7. The method for automatic cleaning and completion of multi-source business data according to claim 6, characterized in that, The step of verifying the feasibility of the fused path based on the constraint rules of entity attributes in the domain knowledge graph, and generating a verification result containing a credible completed path, includes: Extract business rule constraints and attribute value range constraints related to the entities at both ends of the associated edge from the domain knowledge graph; Check whether the changes in entity attributes or relationships in the potential completion path violate the business rule constraints and attribute value range constraints; Mark the paths that pass the verification as trusted completion paths and inject the verification results; Paths that fail the verification are marked as conflicts, and conflict constraint information is recorded in the verification result.

8. The method for automatic cleaning and completion of multi-source business data according to claim 7, characterized in that, The step of performing collaborative cleaning and completion operations on the original multi-source business data stream based on the verification results, and outputting the cleaned and completed business entity data stream includes: The verification results are analyzed, and for the business data corresponding to the associated edges with a verified status, consistency analysis is performed using data from a pre-set confidence source. For associated edges in the state of "to be completed" and associated missing or conflicting fields, the completion value is calculated from a preset source or by path deduction based on the reliable completion path in the verification result. Integrate the data after consistency resolution with the completed values ​​to reconstruct and generate the business entity data flow.

9. The method for automatic cleaning and completion of multi-source business data according to claim 8, characterized in that, For associated edges in the state of "to be completed" and associated fields that are missing or conflicting, the completed values ​​are calculated from a preset source or through path derivation based on the reliable completion path in the verification result, including: For abnormal business entities corresponding to the associated edges marked as to be completed, a completion decision tree with the abnormal entity as the root node is constructed based on the entity association network and the verification result.
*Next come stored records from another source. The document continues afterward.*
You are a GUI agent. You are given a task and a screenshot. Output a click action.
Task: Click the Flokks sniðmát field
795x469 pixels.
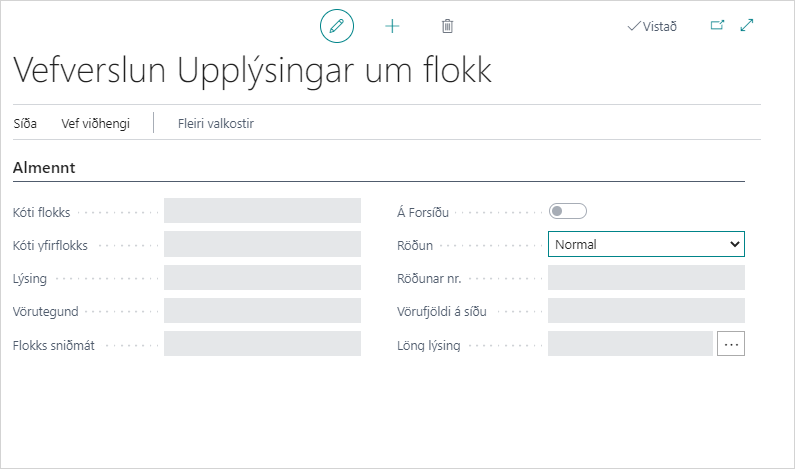tap(262, 344)
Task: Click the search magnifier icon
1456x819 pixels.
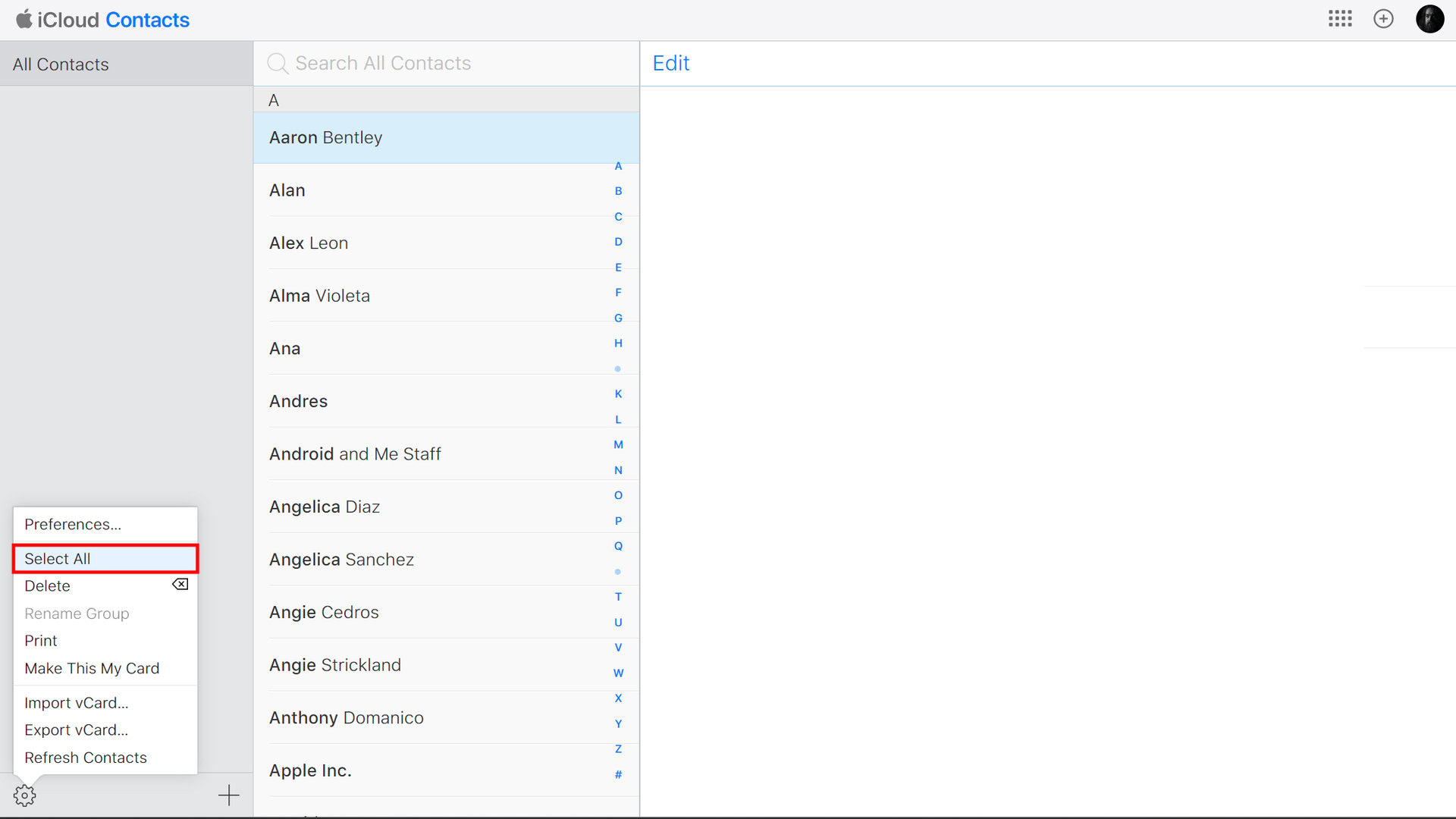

Traverse the completion decision tree and dynamically select completion operators such as value passing, model derivation, or knowledge graph query based on the quality decay parameter associated with the node and the type of reliable completion path corresponding to the edge. The completion operator is executed to assign values ​​to all missing or conflicting fields of the abnormal business entity, resulting in the completed value.

10. A multi-source business data automatic cleaning and completion system, characterized in that, The system includes: The quality degradation assessment module is used to acquire the original multi-source service data stream, perform quality degradation assessment on the original multi-source service data stream, and generate quality degradation parameters. The association network construction module is used to identify and construct the association relationships between cross-source business data based on the quality attenuation parameter, and generate an entity association network; The knowledge verification and path exploration module is used to verify and complete the path exploration of the entity association network using a preset domain knowledge graph, and generate a verification result containing a credible completed path. The collaborative cleaning and completion execution module is used to perform collaborative cleaning and completion operations on the original multi-source business data stream based on the verification results, and output the cleaned and completed business entity data stream.